Records from a collection:
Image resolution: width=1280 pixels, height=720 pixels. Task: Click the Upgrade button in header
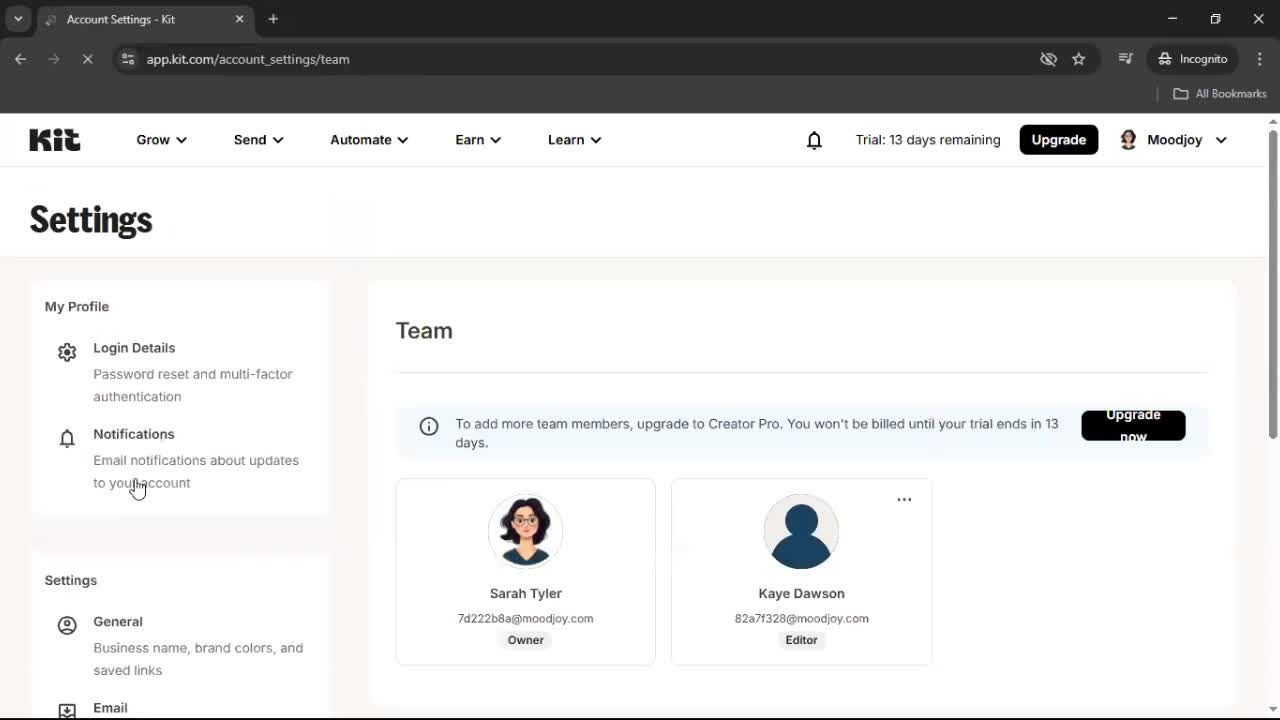click(x=1058, y=140)
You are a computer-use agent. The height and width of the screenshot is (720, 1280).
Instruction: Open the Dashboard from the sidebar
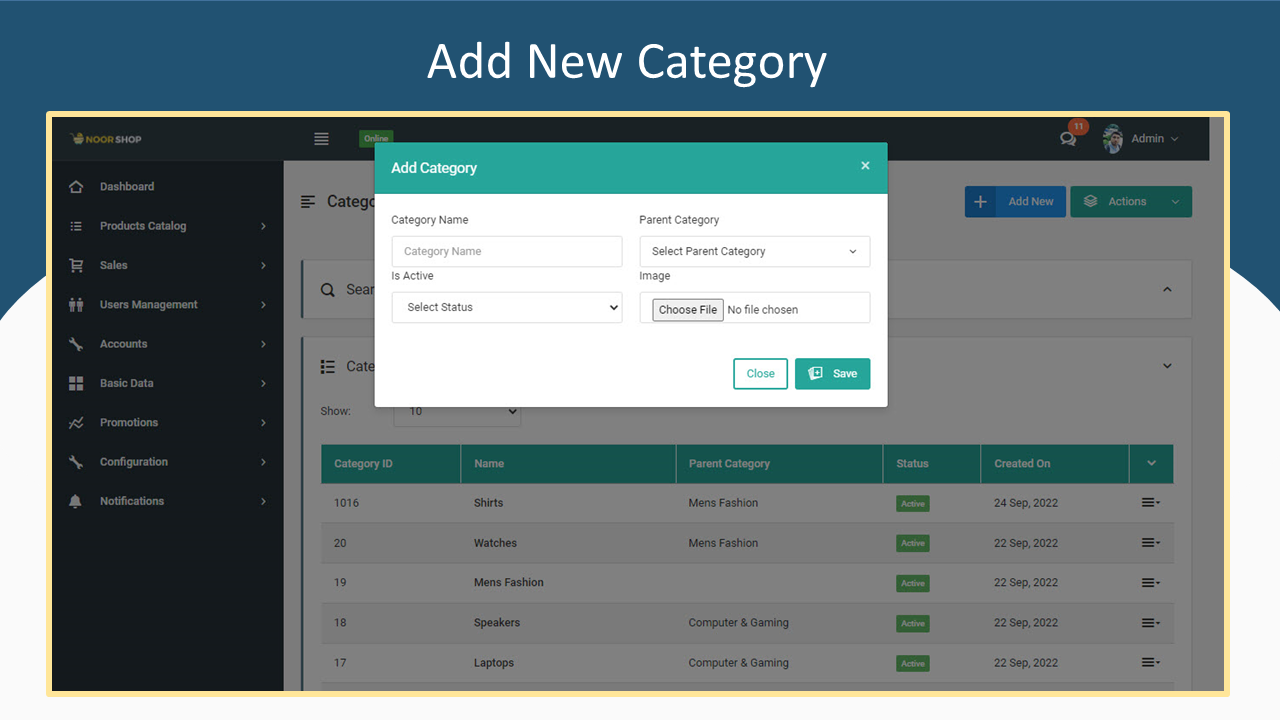pos(127,186)
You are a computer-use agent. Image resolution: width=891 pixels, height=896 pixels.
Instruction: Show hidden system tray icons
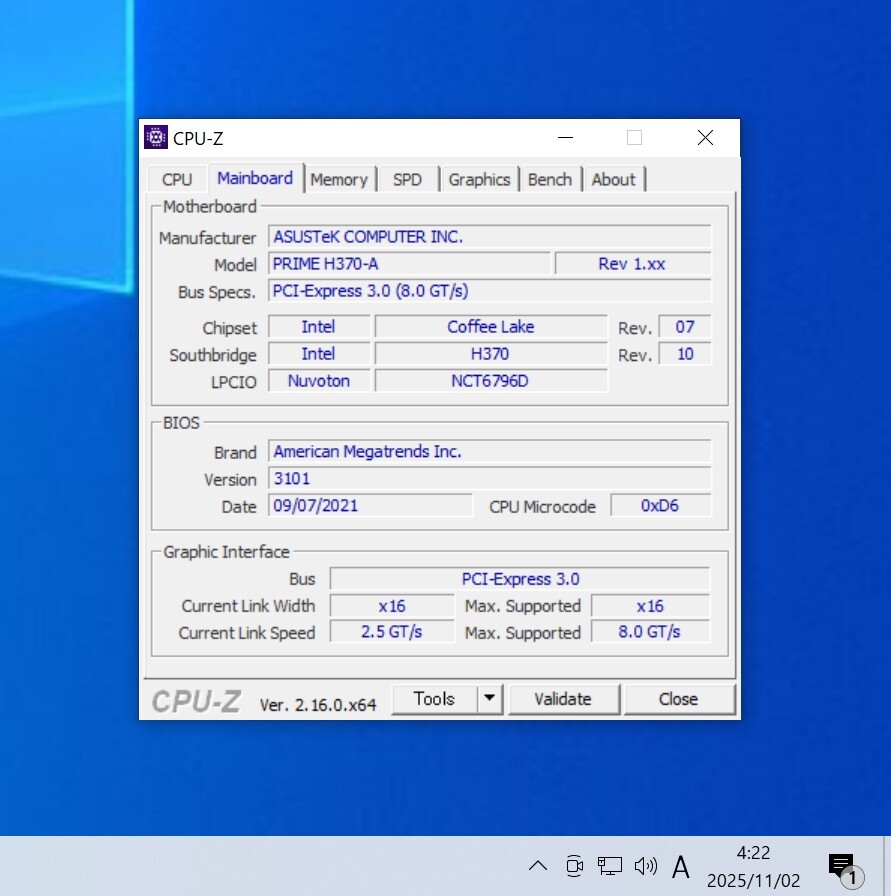(538, 866)
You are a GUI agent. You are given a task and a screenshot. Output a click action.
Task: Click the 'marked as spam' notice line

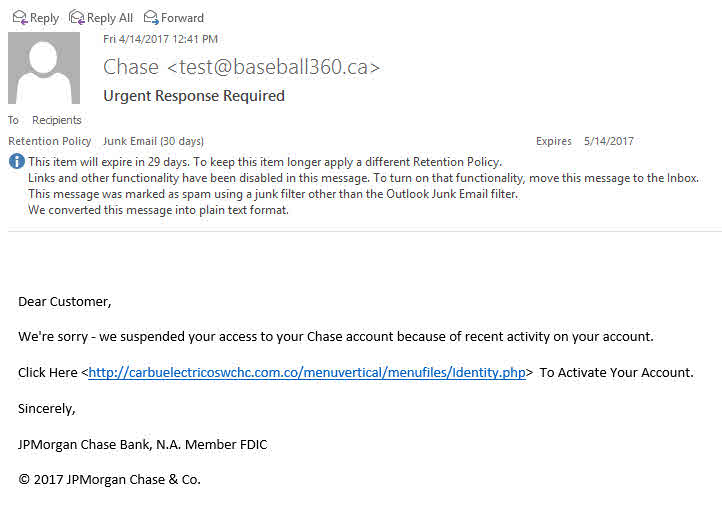(273, 194)
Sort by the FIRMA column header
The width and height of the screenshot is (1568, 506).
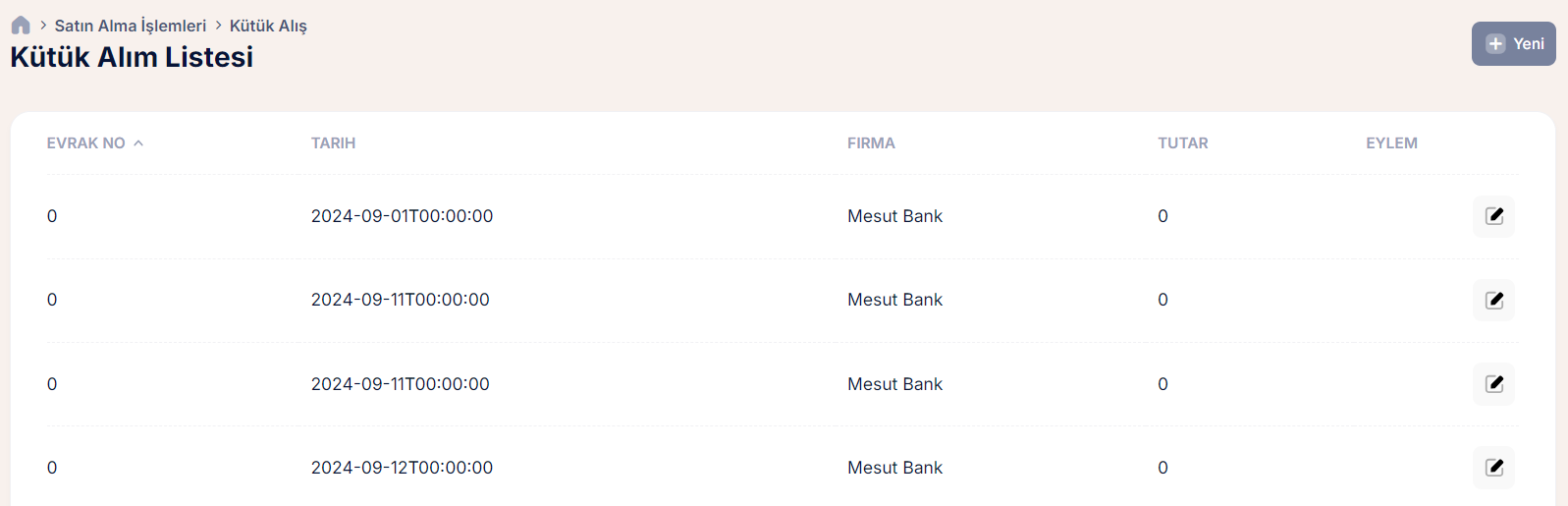tap(871, 143)
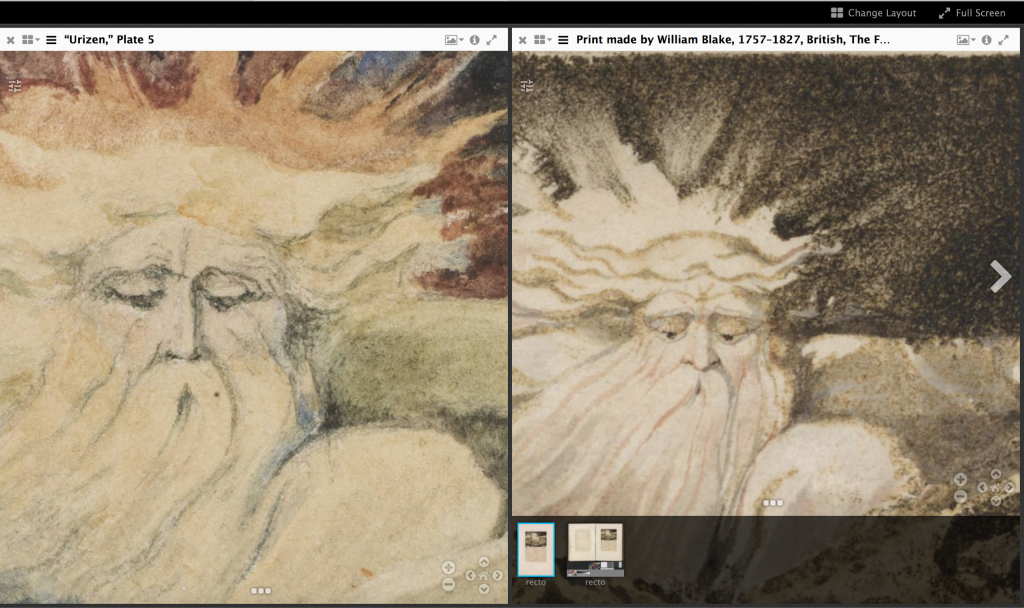Viewport: 1024px width, 608px height.
Task: Pan up in the Blake print window
Action: (995, 474)
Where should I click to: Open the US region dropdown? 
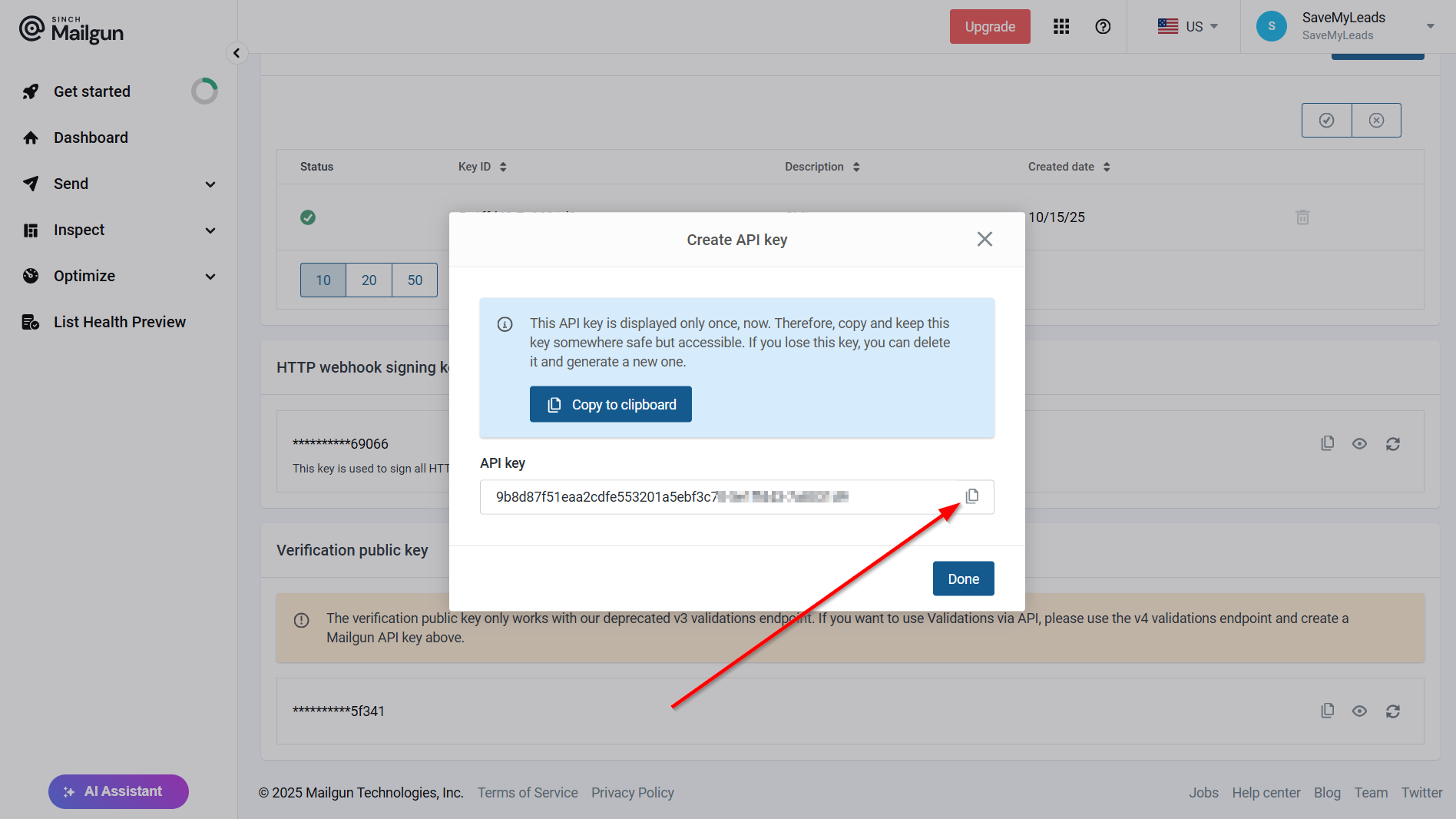[1187, 27]
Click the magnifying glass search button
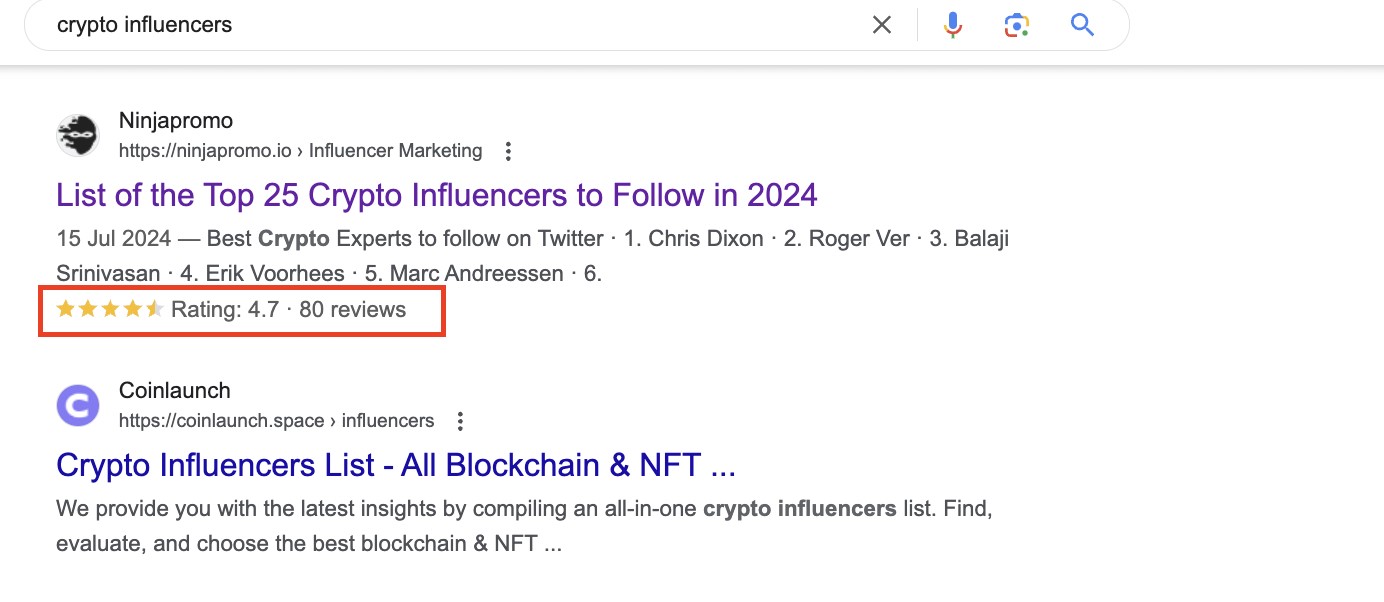 [x=1082, y=24]
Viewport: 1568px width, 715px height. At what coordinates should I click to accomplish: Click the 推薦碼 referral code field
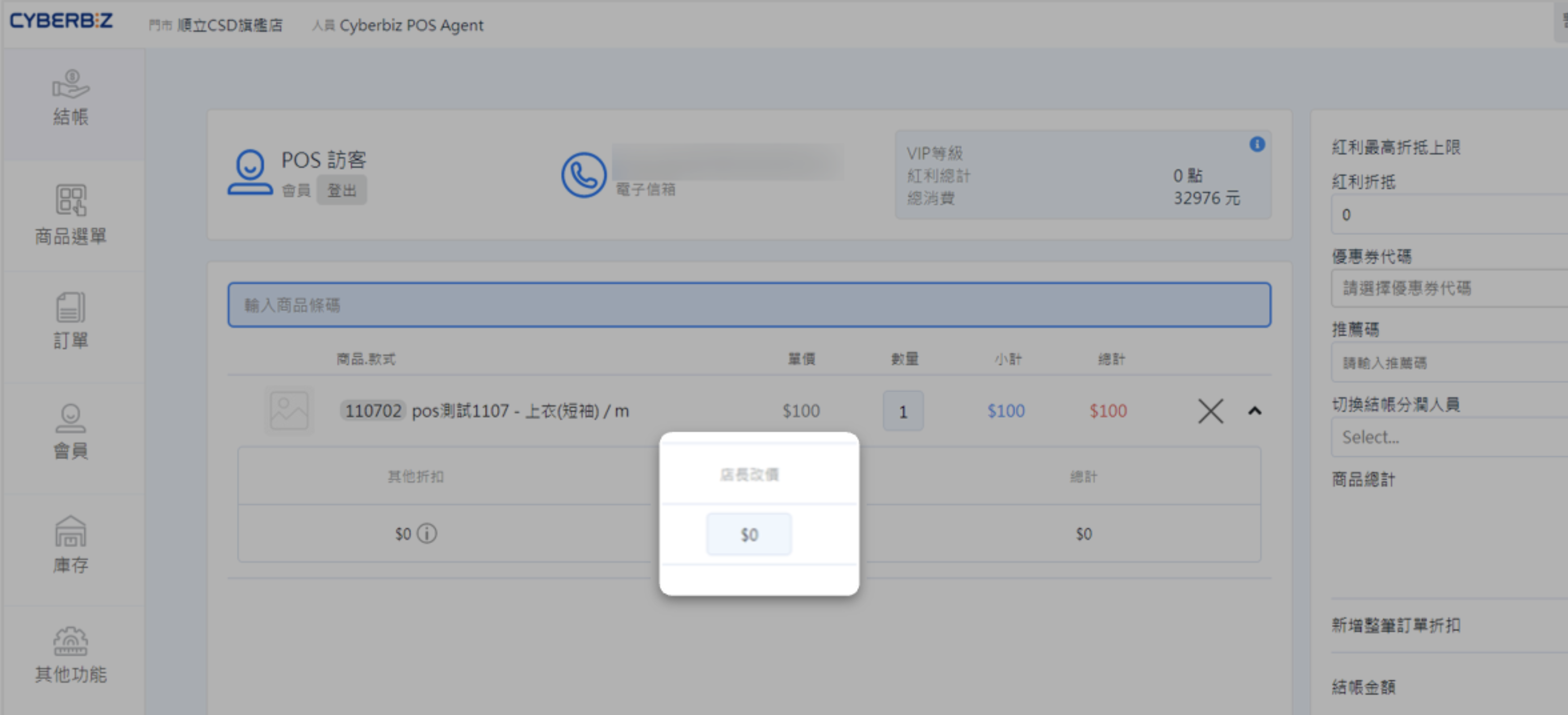coord(1449,362)
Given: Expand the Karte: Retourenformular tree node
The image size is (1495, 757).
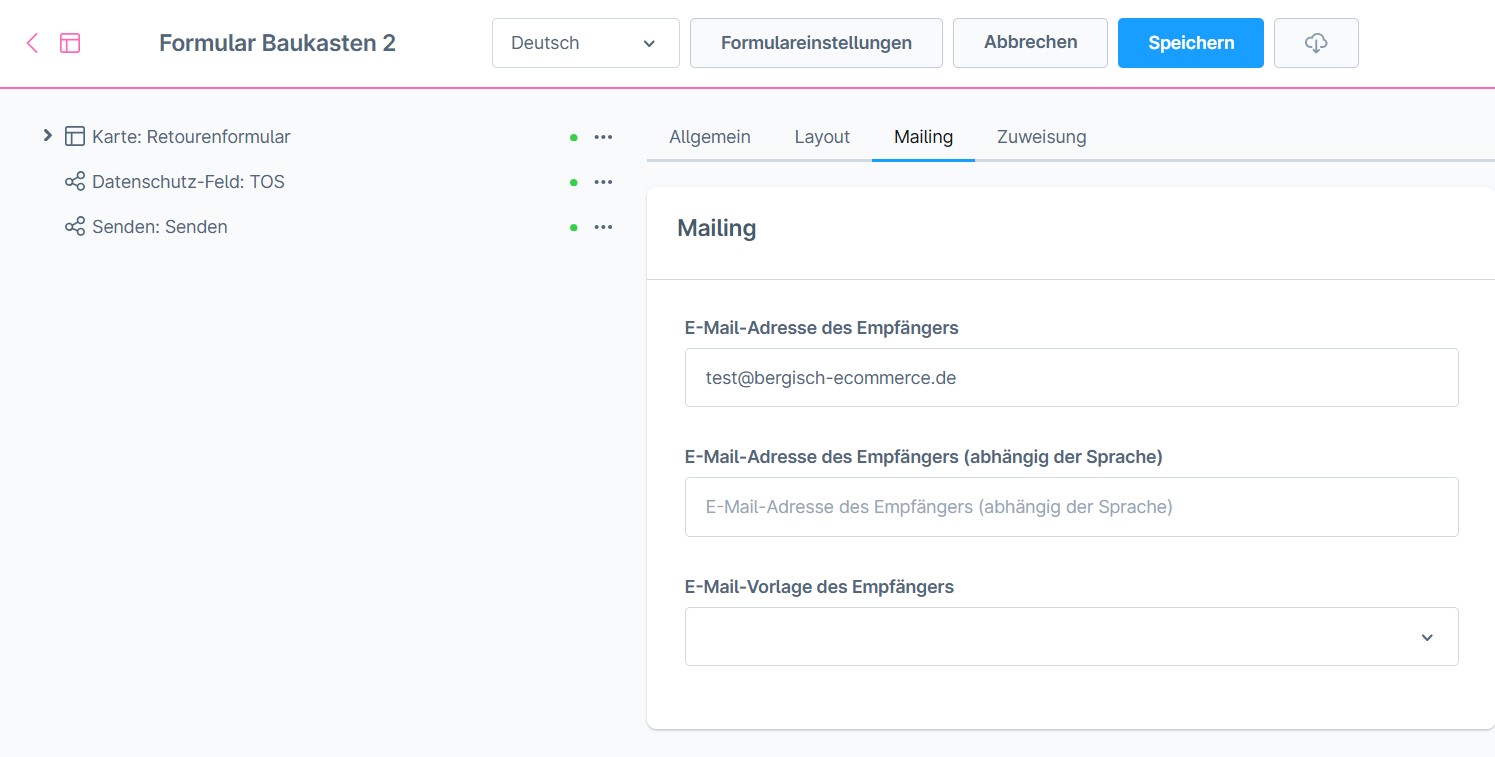Looking at the screenshot, I should (x=47, y=136).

■ Task to carry out ■
Where a line in the entries holds the word "agent", copy that line.

■ Result below ■
You are a computer-use agent. The height and width of the screenshot is (720, 1280).
You are a computer-use agent. Image resolution: width=891 pixels, height=896 pixels.
You are a GUI agent. You are given a task and a screenshot. Output a click action.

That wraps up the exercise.